Jika tidak melaut, Syafri biasanya menangkap ikan dengan memasang jaring di hutan bakau tidak jauh di belakang rumahnya.
Jaring ini dipasang malam hari dan diangkat keesokan paginya. Biasanya sebanyak satu ember ikan karang, seukuran telapak tangan akan terjerat pada jaring. Ikan-ikan segar ini dijadikan menu utama yang dihidangkan di meja makan.
Tradisi dan kemampuan melaut yang dimiliki masyarakat Kecamatan Kepulauan Pongok tak lepas dari warisan para leluhur.

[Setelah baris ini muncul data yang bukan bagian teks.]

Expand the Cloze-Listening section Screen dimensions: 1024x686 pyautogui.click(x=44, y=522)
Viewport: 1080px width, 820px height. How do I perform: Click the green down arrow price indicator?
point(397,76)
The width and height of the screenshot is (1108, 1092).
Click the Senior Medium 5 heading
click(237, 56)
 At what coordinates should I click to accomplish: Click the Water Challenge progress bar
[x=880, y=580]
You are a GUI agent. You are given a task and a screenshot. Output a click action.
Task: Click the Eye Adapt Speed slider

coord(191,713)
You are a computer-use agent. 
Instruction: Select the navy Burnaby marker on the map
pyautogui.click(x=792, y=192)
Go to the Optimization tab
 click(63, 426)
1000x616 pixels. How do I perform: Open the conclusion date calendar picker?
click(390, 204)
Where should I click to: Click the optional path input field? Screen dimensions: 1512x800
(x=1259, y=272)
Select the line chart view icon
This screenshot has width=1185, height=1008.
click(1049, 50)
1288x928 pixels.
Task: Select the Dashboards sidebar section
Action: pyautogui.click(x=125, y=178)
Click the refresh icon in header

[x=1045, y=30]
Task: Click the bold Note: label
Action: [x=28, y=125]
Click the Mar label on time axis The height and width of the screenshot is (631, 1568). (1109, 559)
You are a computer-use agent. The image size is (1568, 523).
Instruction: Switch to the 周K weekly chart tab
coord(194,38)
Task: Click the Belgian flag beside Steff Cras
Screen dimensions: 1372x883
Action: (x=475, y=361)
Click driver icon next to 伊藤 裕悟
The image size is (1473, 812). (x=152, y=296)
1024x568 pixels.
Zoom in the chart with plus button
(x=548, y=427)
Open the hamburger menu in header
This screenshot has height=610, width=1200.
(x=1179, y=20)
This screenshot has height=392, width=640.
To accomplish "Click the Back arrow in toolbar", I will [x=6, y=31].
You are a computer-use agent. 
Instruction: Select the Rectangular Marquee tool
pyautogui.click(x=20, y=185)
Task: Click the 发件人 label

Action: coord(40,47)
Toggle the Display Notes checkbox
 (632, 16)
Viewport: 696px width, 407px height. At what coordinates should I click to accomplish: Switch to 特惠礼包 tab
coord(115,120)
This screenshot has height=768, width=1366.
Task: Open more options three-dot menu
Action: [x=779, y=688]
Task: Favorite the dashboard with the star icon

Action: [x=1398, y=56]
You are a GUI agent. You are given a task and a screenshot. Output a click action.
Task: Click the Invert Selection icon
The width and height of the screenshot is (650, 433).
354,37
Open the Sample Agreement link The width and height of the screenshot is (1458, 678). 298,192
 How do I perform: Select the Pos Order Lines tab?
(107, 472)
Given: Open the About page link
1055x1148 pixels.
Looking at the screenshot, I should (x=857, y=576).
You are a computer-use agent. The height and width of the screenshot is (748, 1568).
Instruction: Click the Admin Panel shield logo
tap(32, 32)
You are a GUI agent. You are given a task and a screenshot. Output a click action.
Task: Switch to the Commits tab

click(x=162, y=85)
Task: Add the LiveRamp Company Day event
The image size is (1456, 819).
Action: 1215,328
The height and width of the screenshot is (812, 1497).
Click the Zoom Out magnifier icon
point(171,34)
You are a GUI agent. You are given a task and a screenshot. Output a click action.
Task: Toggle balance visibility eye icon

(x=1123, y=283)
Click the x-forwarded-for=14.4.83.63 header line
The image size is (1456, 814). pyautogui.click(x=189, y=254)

Orang-orang Bugis dan Buton, Sulawesi, yang terkenal sebagai orang-orang lautnya Nusantara sejak zaman nenek moyang telah menyinggahi Kepulauan Pongok dan menetap turun-temurun.
Seiring perkembangan zaman, mulai terjadi percampuran perkawinan dengan warga keturunan Jawa dan Sumatera.
Sempat tercatat pula ada sejumlah orang-orang Tionghoa di Kepulauan Pongok. Namun, keberadaan Tionghoa tidak berlangsung lama karena mereka lebih memilih tinggal di wilayah daratan Bangka Selatan dan Belitung Timur.
Meskipun terjadi percampuran, masyarakat dari suku Bugis paling mendominasi wilayah Kecamatan Kepulauan Pongok. Di Desa Celagen, misalnya, hampir 90 persen penduduknya keturunan asli Bugis.
Kecamatan Kepulauan Pongok menjadi satu-satunya daerah di Indonesia yang mendeklarasikan diri sebagai Pulau Pemilu. Masyarakat bersepakat agar kecamatan ini menjadi daerah percontohan dan studi terkait kepemiluan.
Tindak lanjut dari komitmen masyarakat di antaranya dengan memasang plang nama jalan bernuansa pemilu, seperti Jalan Pemilu dan Jalan Pengawasan yang diresmikan awal Juni 2016.
Pelantikan dan bimbingan teknis panitia pengawas se-Provinsi Kepulauan Bangka Belitung juga pernah dilakukan di Pulau Pemilu.
Masyarakat pun mulai berbenah menyambut kunjungan banyak orang. Seperti dengan menyiapkan rumah-rumah penduduk sebagai homestay.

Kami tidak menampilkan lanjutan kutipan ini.